Zwischen Gran und Waag

Die seit den 1930er Jahren zunehmend verwendete Sammelbezeichnung »Hauerland« umfasst die ehemaligen deutschen Sprachinseln in der heutigen westlichen Mittelslowakei, in denen acht Ortsnamen auf »-hau« enden, z. B. Glaserhau/Sklené oder Krickerhau/Handlová. Der Ausdruck »hauen« kann auf die mittelalterliche Entstehung als Rodungsorte zurückgeführt werden. Zu der Region wurden zwei große Siedlungsgebiete gezählt: ein nördliches um Deutschproben/Nitrianske Pravno und ein südliches um die Bergbaustadt Kremnitz/Kremnica. Die meisten Siedlungen befinden sich zwischen den Flüssen Gran/Hron im Südosten und Waag/Váh, der die Grenze im Nordwesten bildet.

Gold, Silber und Kupfer

Nach dem Zerfall des Großmährischen Reiches wurde das Bergland im 11. Jahrhundert der ungarischen Krone unterstellt. Sie warb vor allem baierische und ostmitteldeutsche Bauern und Bergleute an, die das Land bewirtschafteten und Edelmetalle für die Münzprägung abbauten. Versehen mit umfangreichen Rechtstiteln gründeten sie nach und nach die seit dem 15. Jahrhundert verbündeten Sieben niederungarischen Bergstädte. Die ältesten und reichsten waren das »goldene« Kremnitz/Kremnica, das »silberne« Schemnitz/Banská Štiavnica und das »kupferne« Neusohl/Banská Bystrica. Nach dem Zusammenbruch des Königreichs Ungarn infolge des Sieges der Osmanen 1526 bei Mohács wurde das Reich dreigeteilt. Die Region wurde Teil des Königlichen Ungarn und damit des Herrschaftsbereichs der Habsburger. Seit 1548 wurde sie durch einen königlichen »Kammergrafen« mit Sitz in Kremnitz verwaltet. Sowohl durch die Kriege zwischen Habsburgern, Osmanen und den Fürsten Siebenbürgens als auch durch Seuchen wurden Land und Leute bis in das 18. Jahrhundert geschwächt. Ein neuer Aufschwung des Bergbauwesens kam mit Maria Theresia, die in Schemnitz 1762 die erste Bergbauakademie der Welt gründete sowie in Modernisierung und Qualifizierung investierte. Nach dem Ersten Weltkrieg und dem Zerfall des Habsburgerreichs kam es zu einer nationalen Mobilisierung der deutschen Hauerländer unter dem Einfluss der Sudetendeutschen, wie überall bei den deutschen Minderheitengruppen im slowakischen Teil der Tschechoslowakei. Während des Slowakischen Aufstands 1944 wurden viele Deutsche im Hauerland Opfer von Vertreibungen und Massakern. Vor 1945 lebten hier um die 50 000 Deutsche, im Jahr 2001 waren es noch etwa 2 000.

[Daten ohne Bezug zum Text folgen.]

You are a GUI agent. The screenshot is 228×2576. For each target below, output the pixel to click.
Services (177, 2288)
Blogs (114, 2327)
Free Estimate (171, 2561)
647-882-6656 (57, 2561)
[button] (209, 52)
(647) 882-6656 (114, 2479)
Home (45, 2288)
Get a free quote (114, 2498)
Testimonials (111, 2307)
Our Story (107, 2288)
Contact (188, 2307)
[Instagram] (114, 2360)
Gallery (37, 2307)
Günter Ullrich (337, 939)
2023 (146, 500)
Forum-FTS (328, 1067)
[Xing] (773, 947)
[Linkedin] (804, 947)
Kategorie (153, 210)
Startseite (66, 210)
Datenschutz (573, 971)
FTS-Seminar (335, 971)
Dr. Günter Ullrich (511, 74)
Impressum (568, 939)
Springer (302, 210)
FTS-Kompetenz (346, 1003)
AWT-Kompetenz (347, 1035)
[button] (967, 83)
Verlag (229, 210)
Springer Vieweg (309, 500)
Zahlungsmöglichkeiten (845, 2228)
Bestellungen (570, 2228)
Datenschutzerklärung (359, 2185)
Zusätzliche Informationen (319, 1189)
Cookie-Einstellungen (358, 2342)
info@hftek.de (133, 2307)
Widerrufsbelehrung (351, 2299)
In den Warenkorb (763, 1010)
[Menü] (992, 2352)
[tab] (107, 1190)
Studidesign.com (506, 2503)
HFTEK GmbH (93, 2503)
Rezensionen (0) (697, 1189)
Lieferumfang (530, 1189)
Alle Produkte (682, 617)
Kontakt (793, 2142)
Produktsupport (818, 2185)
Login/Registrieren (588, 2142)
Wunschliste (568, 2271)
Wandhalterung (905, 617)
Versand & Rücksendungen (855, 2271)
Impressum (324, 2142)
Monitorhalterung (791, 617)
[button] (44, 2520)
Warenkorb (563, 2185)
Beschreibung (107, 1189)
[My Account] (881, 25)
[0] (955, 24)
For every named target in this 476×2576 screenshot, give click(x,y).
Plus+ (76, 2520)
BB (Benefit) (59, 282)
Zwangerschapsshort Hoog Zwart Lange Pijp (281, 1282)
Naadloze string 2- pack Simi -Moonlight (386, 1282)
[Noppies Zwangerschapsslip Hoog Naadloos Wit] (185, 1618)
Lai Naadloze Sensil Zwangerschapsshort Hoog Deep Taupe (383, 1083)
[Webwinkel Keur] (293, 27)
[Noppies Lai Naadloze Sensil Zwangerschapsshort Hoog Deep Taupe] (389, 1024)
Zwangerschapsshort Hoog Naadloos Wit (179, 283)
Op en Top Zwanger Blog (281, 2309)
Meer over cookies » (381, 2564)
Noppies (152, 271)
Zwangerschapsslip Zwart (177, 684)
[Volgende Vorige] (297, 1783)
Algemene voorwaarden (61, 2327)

Familienbande im Dienste des Bergbaus

Der Ansiedlung der deutschen Bevölkerung folgten auch entscheidende Fortschritte in der handwerklichen Produktion. Zünfte und Rechtssysteme wurden gegründet, neue Geräte und Produkte eingeführt, deren Bezeichnung auch heute noch auf das Deutsche zurückzuführen ist. Im 14. und 15. Jahrhundert produzierte der Kremnitzer Bergbau so viel Gold wie kein anderes europäisches Bergwerk. Als im 15. Jahrhundert das Silbervorkommen zur Neige ging, wurde vermehrt Kupfer gefördert, was jedoch aufwendiger und kostspieliger war. Die Familie Fugger aus Augsburg finanzierte mit Banken und Handel in Zusammenarbeit mit den Thurzo aus Leutschau/Levoča in der Zips, die ihre Erfahrungen im Bergbau einbrachten. Im Rahmen des dadurch ermöglichten Aufschwungs führten die Handelswege von Neusohl über Krakau/Kraków bis Danzig/Gdańsk oder über Wien nach Nürnberg und Venedig. Das Hauerland wurde zur reichsten Provinz im damaligen Ungarn. Nach Rückgang des Bergbaus verschlechterte sich die wirtschaftliche Lage der nur noch von ihren kärglichen Bodenerträgen lebenden Menschen. Volkstümliche Handwerkskünste wie Holzschnitzerei oder Töpferei sicherten das Überleben. Viele arbeiteten saisonal in reicheren Regionen oder wanderten nach Übersee aus.

Renaissance und Barock im Revier

Der rasante Aufstieg der Bergbaustädte spiegelt sich in ihren hochwertigen Baudenkmälern. Ein besonderes Element bildeten Stadtburgen innerhalb des Stadtareals, in denen neben Pfarrkirche, Häusern königlicher Beamter und Rathaus auch königliche Silber- und Münzlager untergebracht sein konnten. Den kriegerischen Bedrohungen seit dem 16. Jahrhundert setzte man von italienischen Baumeistern im Stil der Renaissance gestaltete Festungsanlagen entgegen. Viele bis heute erhaltene Bürgerhäuser und Kirchen entstanden ebenfalls in diesem Stil, zum Teil mit vielfältig gestalteten Sgraffiti. Im Zuge der Gegenreformation wurden in dem seit der Reformation lutherisch geprägten Gebiet prächtige Barockkirchen und -klöster sowie Kalvarienberge errichtet. Für die Bergleute wurden bereits seit der ersten Hälfte des 16. Jahrhunderts charakteristische Siedlungen gebaut. Die sogenannten Waldbürger, Anteilseigner der Bergwerke und in Familiengenossenschaften organisiert, waren Träger einer jahrhundertelangen deutschsprachigen Kultur inmitten eines anderssprachigen Gebiets. Die Städte hatten ihr Bergrecht bereits seit dem 13. Jahrhundert auf Deutsch festgehalten. Die Sprache erfuhr durch den Einzug der wittenbergischen Reformation im 16. Jahrhundert eine Neubelebung. In vielen bergstädtischen Bürgerhäusern befanden sich Bibliotheken mit deutschsprachigen Büchern.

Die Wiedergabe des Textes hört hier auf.